Could you please describe in more detail what you are trying to accomplish and what the problem is. It seems as if this is something that would be easy for you therefore I feel I don't quite understand what is really going on. Otherwise, I have written code to make something look in the direction of something (I had a monster's head look at the player regardless of where the player was, looked like something from the exorcist). It's just a matter of computing pitch and yaw. You just do basic trig to compute the angles, then build the orientation matrix from that. If you want I can post code.

edit:

umm, this is the only code I can find that performs these tasks. Note that the 'fast' functions are from when I experimented with implementing my own square roots, it wasn't practical but this code works.

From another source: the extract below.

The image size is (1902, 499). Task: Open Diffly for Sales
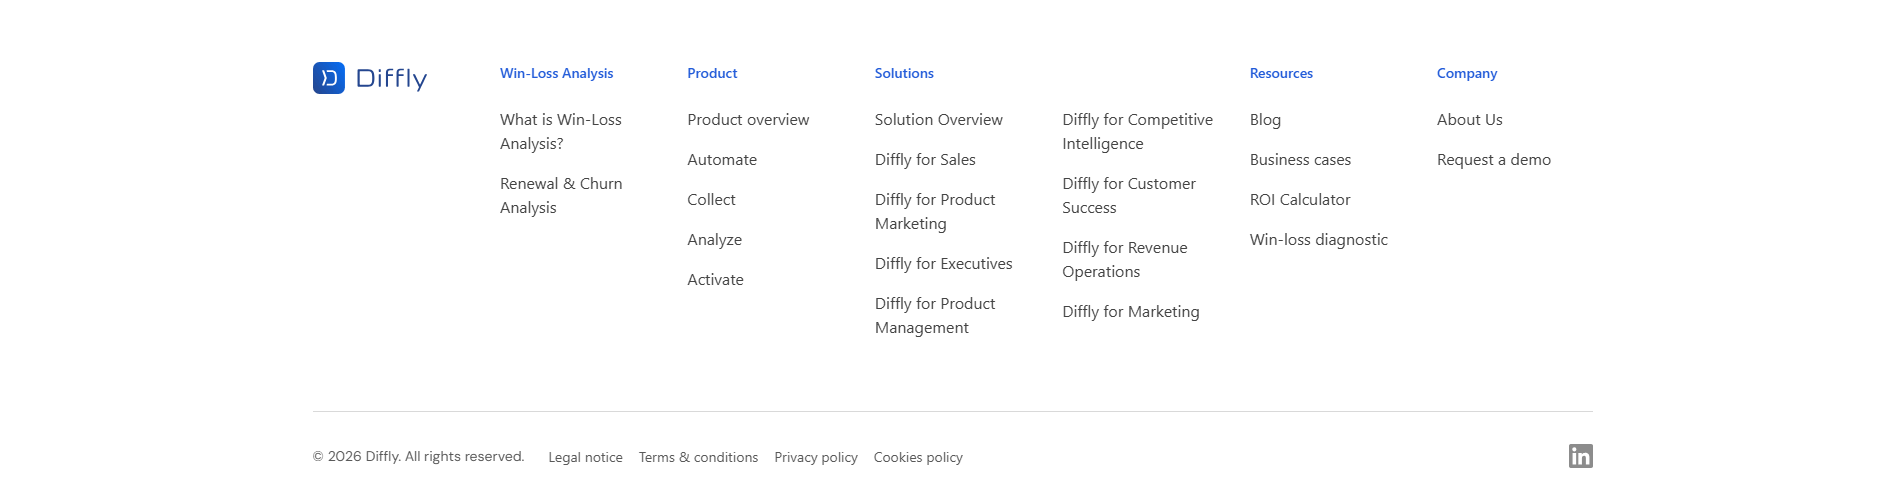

It also is with OpenGL right handed coordinate system with negative z into the screen, therefore you adjust as necessary. also the code is terribly inefficient but as i said it does work.

Code:

float FastVecToPitch(Vector3 *Vec)
{
Vector3 copy = *Vec;
copy.FastEnsureUnitLength();
return RAD2DEG(asinf(copy.y));
}
float FastVecToYaw(Vector3 *Vec,Vector3 *Origin)
{
Vector3 copy = *Vec;
if (copy.y)
{
copy.y = 0;
copy.Fast_Normalize();
}
else
{
copy.EnsureUnitLength();
}
if(Origin->y)
{
Origin->y = 0;
Origin->Fast_Normalize();
}
else
{
copy.EnsureUnitLength();
}
return RAD2DEG(acosf(DotProduct(©,Origin)));
}

You have to be careful how you use it, i.e, you have to negate the angle from VecToYaw in certain instances.

Code:

if(pTarget->mPosition.x > this->mPosition.x)
mYaw = -mYaw;

I believe to solve this problem, use tan, but check for division by zero.